Flavia a fez sentar-se na maca e retirou o curativo para ver o ferimento.

- Como você fez para que infeccionasse tão depressa?

Preparou uma injeção de lidocaína. Enquanto a anestesia local tinha liberado Gizelly da dor, separou as bordas da cicatriz e limpou meticulosamente os tecidos infeccionados. Depois, preparou um novo kit de sutura.

- Você quer que eu faça ou você mesma o faz?

- Melhor você, mas primeiro faça-me uma drenagem, não quero correr qualquer risco.

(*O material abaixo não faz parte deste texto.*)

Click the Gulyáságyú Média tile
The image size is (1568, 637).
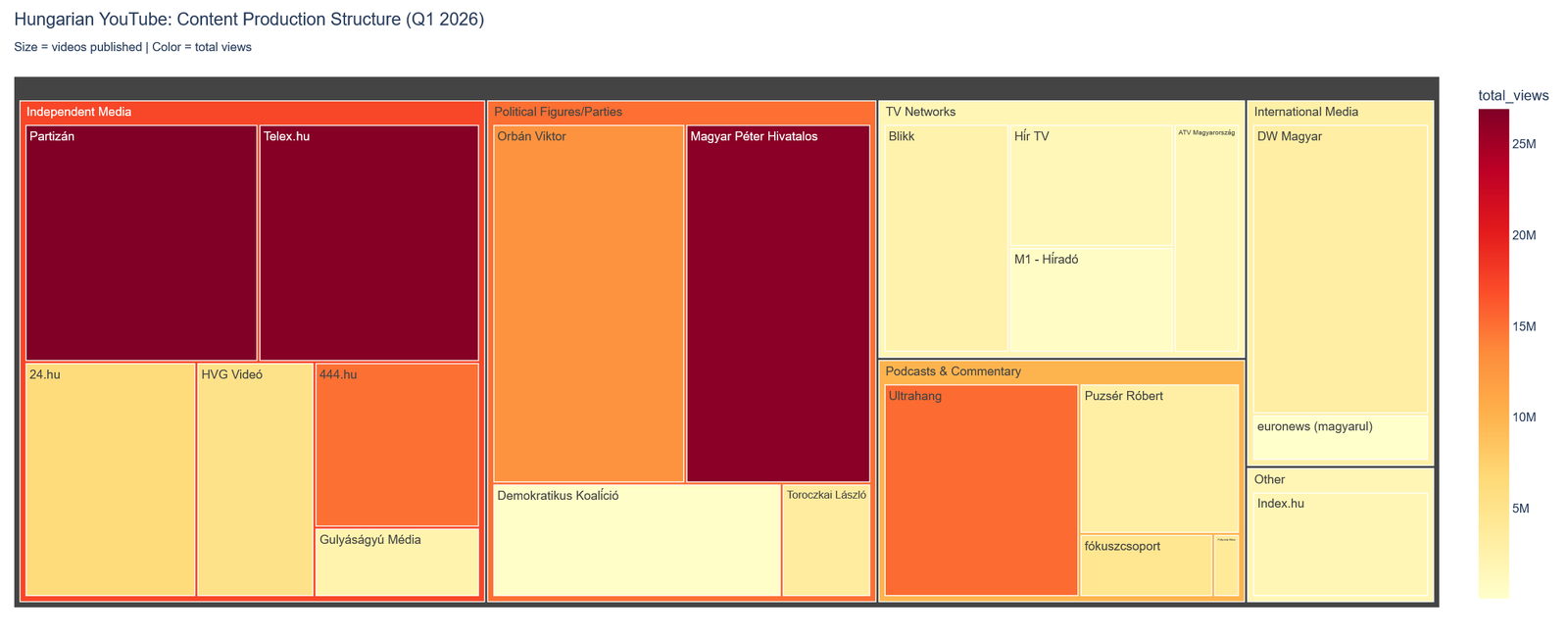(397, 563)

- Sinto, mas vai ficar uma grande cicatriz.

- Uma a mais não faz mal.

Enquanto a enfermeira trabalhava, Gizelly pegou o lençol com os dedos. Quando Flavia lhe deu as costas, aproveitou para fazer-lhe uma pergunta que ardia em seus lábios.

- Como ela está?

- Acordou em plena forma. Esteve, a ponto de morrer durante a noite e a única coisa que lhe interessa saber é quando poderá sair daqui. Juro a você que neste serviço vemos de tudo!

- Não aperte muito o curativo.

- Estou fazendo o que posso, e proíbo-a de subir ao andar onde ela está.

- E se eu me perder nos corredores?

- Gizelly, não faça tolices! Você está brincando com fogo. Faltam apenas poucos meses para acabar o internato, não coloque tudo a perder, agora.

- Pensei muito nela, esta noite, e de uma forma bem estranha.

- Muito bem, pois continue pensando esta semana e você a verá no próximo domingo. A princípio, ela terá alta no sábado. Contrariamente a sua fantasma da Ópera, tem uma identidade, um endereço e um telefone. Se você quiser voltar a vê-la, chame-a quando ela sair.

- É a minha pessoa - replicou Gizelly com voz tímida.

Flavia levantou seu queixo e a olhou, enternecida.

- Diga-me uma coisa: você não está sofrendo um derrame sentimental? Nunca ouvi você pronunciar palavras tão doces.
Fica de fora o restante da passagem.